(Work item)
In the news report on the Godfrey shooting, copy out the stretch from "ANCHORAGE (AP) -- Patti" through "leg and stomach.", swapping "Sunday" for "Monday".

ANCHORAGE (AP) -- Patti Godfrey, wife of retired Alaska Commissioner of Public Safety Glenn Godfrey, was recovering Sunday after undergoing 12 hours of surgery for gunshot wounds.
On Saturday, her 53-year-old husband was shot and killed inside their Eagle River home by a woman who also shot Patti Godfrey before turning the gun on herself and committing suicide.
Patti Godfrey, 52, remained in critical but stable condition Sunday at Alaska Regional Hospital. She underwent surgery Saturday to repair wounds to her arms, leg and stomach.
She was conscious Sunday and responded by nodding her head to questions posed by members of her family, said Greg Wilkinson, spokesperson for the Alaska State Troopers.
''The family is encouraged by Patti's progress, and appreciates the continued support and prayers of the community,'' the Godfrey family said in a statement issued by Wilkinson.
Funeral plans had not been finalized but were expected to be over the next several days. A memorial fund also was going to be established, Wilkinson said.
Anchorage police said the killer was a prominent Anchorage woman distraught over a failed relationship with Godfrey after he had reunited with his wife. The woman was identified as Karen Brand, 33, vice president of the Alaska State Chamber of Commerce and a former staff person with the state Legislature.

(Data under study)
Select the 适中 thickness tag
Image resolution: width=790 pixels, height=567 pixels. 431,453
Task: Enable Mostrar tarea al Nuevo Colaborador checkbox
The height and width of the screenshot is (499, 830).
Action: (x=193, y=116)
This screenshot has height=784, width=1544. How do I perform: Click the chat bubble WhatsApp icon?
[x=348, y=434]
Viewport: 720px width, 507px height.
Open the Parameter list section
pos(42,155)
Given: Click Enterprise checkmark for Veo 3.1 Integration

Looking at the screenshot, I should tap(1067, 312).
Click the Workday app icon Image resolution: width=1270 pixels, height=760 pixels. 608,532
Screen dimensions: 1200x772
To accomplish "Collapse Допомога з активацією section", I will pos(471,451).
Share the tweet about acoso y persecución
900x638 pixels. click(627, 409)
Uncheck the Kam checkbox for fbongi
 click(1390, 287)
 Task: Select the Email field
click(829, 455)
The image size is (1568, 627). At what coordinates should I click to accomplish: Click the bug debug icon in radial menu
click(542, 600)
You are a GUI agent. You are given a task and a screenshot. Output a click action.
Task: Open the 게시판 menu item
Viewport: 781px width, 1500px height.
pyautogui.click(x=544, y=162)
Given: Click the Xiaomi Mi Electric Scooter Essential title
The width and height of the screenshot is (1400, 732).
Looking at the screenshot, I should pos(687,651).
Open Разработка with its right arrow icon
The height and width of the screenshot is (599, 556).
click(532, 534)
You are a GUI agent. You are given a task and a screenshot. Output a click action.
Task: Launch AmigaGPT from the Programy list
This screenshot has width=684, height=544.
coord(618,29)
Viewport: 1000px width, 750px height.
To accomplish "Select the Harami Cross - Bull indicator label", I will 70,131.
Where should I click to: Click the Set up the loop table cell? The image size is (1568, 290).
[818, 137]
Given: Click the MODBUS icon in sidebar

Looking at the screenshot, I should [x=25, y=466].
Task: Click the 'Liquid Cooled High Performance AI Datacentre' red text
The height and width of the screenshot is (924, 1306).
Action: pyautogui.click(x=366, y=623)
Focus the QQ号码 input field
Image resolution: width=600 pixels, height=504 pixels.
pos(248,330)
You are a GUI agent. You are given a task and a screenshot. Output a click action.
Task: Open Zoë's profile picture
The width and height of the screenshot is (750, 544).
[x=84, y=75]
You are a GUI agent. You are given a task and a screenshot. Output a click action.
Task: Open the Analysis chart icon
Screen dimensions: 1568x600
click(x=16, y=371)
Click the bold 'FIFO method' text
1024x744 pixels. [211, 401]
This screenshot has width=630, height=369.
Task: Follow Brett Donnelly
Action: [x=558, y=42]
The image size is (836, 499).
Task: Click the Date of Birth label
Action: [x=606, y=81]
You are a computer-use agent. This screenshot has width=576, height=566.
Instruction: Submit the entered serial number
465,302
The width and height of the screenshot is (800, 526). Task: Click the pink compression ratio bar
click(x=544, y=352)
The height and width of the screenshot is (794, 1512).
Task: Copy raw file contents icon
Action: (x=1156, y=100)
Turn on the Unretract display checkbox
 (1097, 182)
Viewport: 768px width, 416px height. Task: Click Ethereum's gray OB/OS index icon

(Task result)
ANCHORAGE (AP) -- Patti Godfrey, wife of retired Alaska Commissioner of Public Safety Glenn Godfrey, was recovering Monday after undergoing 12 hours of surgery for gunshot wounds.
On Saturday, her 53-year-old husband was shot and killed inside their Eagle River home by a woman who also shot Patti Godfrey before turning the gun on herself and committing suicide.
Patti Godfrey, 52, remained in critical but stable condition Monday at Alaska Regional Hospital. She underwent surgery Saturday to repair wounds to her arms, leg and stomach.